== Segment start ==

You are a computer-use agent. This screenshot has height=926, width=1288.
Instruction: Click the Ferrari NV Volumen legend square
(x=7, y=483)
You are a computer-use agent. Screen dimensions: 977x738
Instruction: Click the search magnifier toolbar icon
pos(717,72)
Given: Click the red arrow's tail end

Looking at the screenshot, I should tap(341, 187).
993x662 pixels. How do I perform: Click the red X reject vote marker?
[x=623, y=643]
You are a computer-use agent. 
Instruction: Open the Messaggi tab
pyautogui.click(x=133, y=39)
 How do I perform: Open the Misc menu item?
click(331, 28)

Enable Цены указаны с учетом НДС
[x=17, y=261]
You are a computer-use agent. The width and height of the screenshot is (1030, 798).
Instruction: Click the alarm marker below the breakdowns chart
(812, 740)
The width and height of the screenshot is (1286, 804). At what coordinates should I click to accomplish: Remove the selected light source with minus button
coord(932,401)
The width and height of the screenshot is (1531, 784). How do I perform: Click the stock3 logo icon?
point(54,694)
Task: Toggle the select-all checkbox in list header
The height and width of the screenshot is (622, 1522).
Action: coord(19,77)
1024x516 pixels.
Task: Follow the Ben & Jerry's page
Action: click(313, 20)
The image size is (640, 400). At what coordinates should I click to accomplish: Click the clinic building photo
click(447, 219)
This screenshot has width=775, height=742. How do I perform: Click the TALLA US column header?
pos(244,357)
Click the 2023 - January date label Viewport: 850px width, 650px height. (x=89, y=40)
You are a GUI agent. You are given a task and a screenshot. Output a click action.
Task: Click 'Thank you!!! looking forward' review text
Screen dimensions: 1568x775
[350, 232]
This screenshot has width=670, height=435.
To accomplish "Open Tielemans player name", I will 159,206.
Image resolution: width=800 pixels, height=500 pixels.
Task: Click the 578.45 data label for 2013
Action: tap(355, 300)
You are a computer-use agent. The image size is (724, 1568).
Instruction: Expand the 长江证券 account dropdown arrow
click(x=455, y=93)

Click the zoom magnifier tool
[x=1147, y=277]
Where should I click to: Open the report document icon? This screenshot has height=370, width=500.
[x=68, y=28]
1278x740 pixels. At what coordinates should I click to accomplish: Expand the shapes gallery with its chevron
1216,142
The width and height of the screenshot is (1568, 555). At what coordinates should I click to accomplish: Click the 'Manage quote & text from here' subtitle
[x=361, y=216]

== Segment end ==

▶ **REQUIRED WORK**
Please quote nothing but the lines from the line with "Instruction: Expand the" through the end of the data above, exactly as written, ends included.

▶ **SOLUTION FOR THIS TASK**
Instruction: Expand the 长江证券 account dropdown arrow
click(x=455, y=93)

Click the zoom magnifier tool
[x=1147, y=277]
Where should I click to: Open the report document icon? This screenshot has height=370, width=500.
[x=68, y=28]
1278x740 pixels. At what coordinates should I click to accomplish: Expand the shapes gallery with its chevron
1216,142
The width and height of the screenshot is (1568, 555). At what coordinates should I click to accomplish: Click the 'Manage quote & text from here' subtitle
[x=361, y=216]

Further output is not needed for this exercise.